Text block:
####

Saturday, March 24, 2012

French gunman Mohammed Merah's brother Abdelkader Merah, who said he was proud of his brother's murders, whisked to Paris intelligence HQ

Police found explosives in Abdelkader Merah's car. He was already known to security services for having helped smuggle jihadists into Iraq in 2007.
PARIS (Reuters) - The brother of an al Qaeda-inspired gunman who murdered seven people was whisked to Paris on Saturday for further questioning and a police source disclosed he had said he was "proud" of his late sibling's killing spree.

President Nicolas Sarkozy summoned ministers and police chiefs to a meeting on Saturday to discuss the consequences of Mohamed Merah's massacre, which has raised troubling national security questions four weeks ahead of a presidential election.

Sarkozy is facing an uphill re-election battle and his chief intelligence adviser sought to head off media questions about the handling of the affair in the southwest city of Toulouse.

Abdelkader Merah, elder brother of the 23-year-old gunman who died in a hail of police gunfire on Thursday, was taken by car from police barracks in Toulouse for transfer to the capital, along with his wife, a judicial source said.

Both were arrested in the early hours of last Wednesday as negotiators sought their help in trying to persuade Merah to turn himself in. Merah's mother, arrested at the same time, was released on Friday evening, the public prosecutor's office said.

####

Material provided:
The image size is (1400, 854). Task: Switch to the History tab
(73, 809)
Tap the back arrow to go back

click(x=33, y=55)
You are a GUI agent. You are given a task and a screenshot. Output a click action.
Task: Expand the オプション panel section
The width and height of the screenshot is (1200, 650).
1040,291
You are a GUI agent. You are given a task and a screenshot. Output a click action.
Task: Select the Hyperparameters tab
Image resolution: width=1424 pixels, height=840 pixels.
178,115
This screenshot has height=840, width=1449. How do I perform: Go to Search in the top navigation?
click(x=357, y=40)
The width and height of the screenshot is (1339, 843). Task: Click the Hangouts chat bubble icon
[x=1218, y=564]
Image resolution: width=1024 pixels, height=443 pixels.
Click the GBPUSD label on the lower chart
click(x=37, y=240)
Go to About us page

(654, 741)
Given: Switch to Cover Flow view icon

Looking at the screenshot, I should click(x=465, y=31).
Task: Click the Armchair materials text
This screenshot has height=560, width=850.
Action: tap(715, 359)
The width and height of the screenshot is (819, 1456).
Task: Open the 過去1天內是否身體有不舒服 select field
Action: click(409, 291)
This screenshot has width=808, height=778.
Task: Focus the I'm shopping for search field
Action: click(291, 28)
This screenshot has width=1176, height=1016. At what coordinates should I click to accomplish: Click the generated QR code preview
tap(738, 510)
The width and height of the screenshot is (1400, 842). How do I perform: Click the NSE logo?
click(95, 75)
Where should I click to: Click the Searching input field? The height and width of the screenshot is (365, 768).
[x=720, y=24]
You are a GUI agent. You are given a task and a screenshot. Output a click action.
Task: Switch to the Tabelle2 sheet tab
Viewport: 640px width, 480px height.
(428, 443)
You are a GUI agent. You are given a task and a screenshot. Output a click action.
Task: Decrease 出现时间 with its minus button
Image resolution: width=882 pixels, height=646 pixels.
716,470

####

What you have to do: In the news report, what did police find in Abdelkader Merah's car? Please answer briefly. These rows have nothing to do with the news report.

Solution for this problem: Explosives.